Hal itu disampaikan Pelaksana Tugas Direktur Jenderal Penguatan Daya Saing Produk Kelautan dan Perikanan (PDS) KKP Machmud yang menyebut kebijakan ini merupakan bagian dari hasil perubahan kesepakatan Indonesia-Japan Economic Partnership Agreement (IJEPA).
Ia menjelaskan, sebelum adanya perubahan IJEPA, ekspor produk tuna dan cakalang kaleng maupun olahan nonkaleng dari Indonesia ke Jepang masih dikenakan bea masuk sebesar 9,6 persen.
"Alhamdulillah, dalam perubahan kesepakatan tersebut mengakomodir kepentingan Indonesia seperti penghapusan empat pos tarif produk olahan tuna dan cakalang," katanya, dikutip Minggu (18/1/2026).
Di pasar Jepang, produk tuna kaleng dan olahan asal Indonesia saat ini berada di posisi ketiga eksportir terbesar dengan nilai ekspor mencapai 30,28 juta dolar AS.
Selain itu, tingkat pertumbuhan tahunan majemuk atau compound annual growth rate (CAGR) produk tersebut tercatat sebesar 13,82 persen, lebih tinggi dibandingkan Thailand dan Filipina yang masing-masing mencatat CAGR 12,12 persen dan 6,31 persen.
"Dengan tarif nol persen, ekspor tuna-cakalang kita bisa lebih berdaya saing dan kami optimistis Indonesia bisa menjadi nomor satu di Jepang," katanya.
Machmud menambahkan, KKP tengah menyiapkan Surat Edaran Menteri Kelautan dan Perikanan terkait ratifikasi IJEPA.
Surat edaran tersebut akan memuat mekanisme pengajuan nomor registrasi tarif nol persen untuk produk tuna dan cakalang olahan nonkaleng dengan kode harmonized system (HS) Jepang 1604.14.091 dan 1604.14.099.
"Unit Pengolah Ikan (UPI) pengekspor produk dengan kode HS yang disebut di protokol IJEPA harus terdaftar di KKP," ujarnya.
Sementara itu, Direktur Pemasaran Ditjen PDS KKP Erwin menyampaikan bahwa pada tahap awal, pengajuan permohonan nomor registrasi IJEPA dapat disampaikan melalui email (ekspor-ikan@kkp.go.id) hingga 26 Januari 2026.
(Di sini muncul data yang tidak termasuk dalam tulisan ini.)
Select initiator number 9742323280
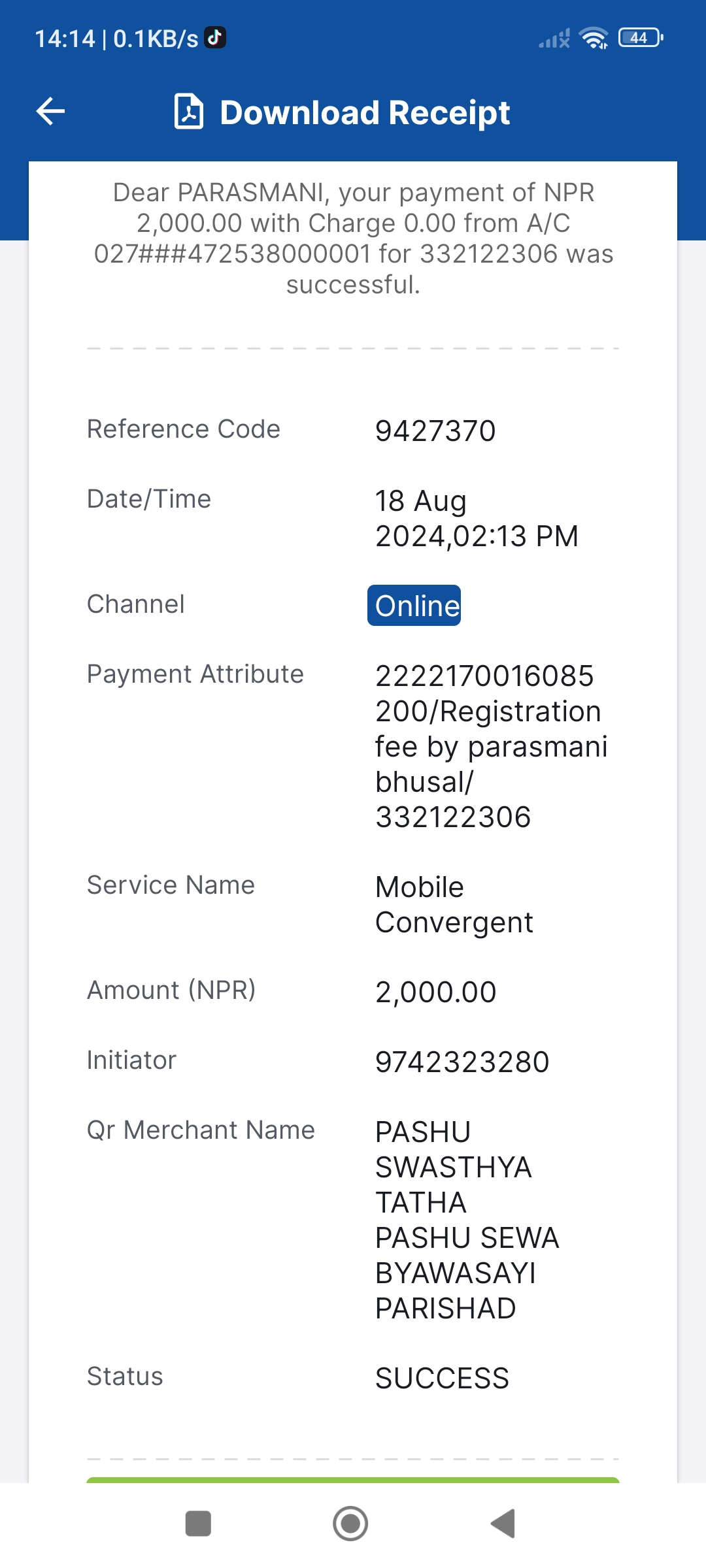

Perubahan protokol IJEPA sendiri telah ditandatangani pada 8 Agustus 2024 oleh Menteri Perdagangan Republik Indonesia dan Menteri Luar Negeri Jepang.
Saat ini, komoditas tuna dan cakalang menempati posisi kedua sebagai produk ekspor unggulan Indonesia dengan pangsa pasar mencapai 17 persen.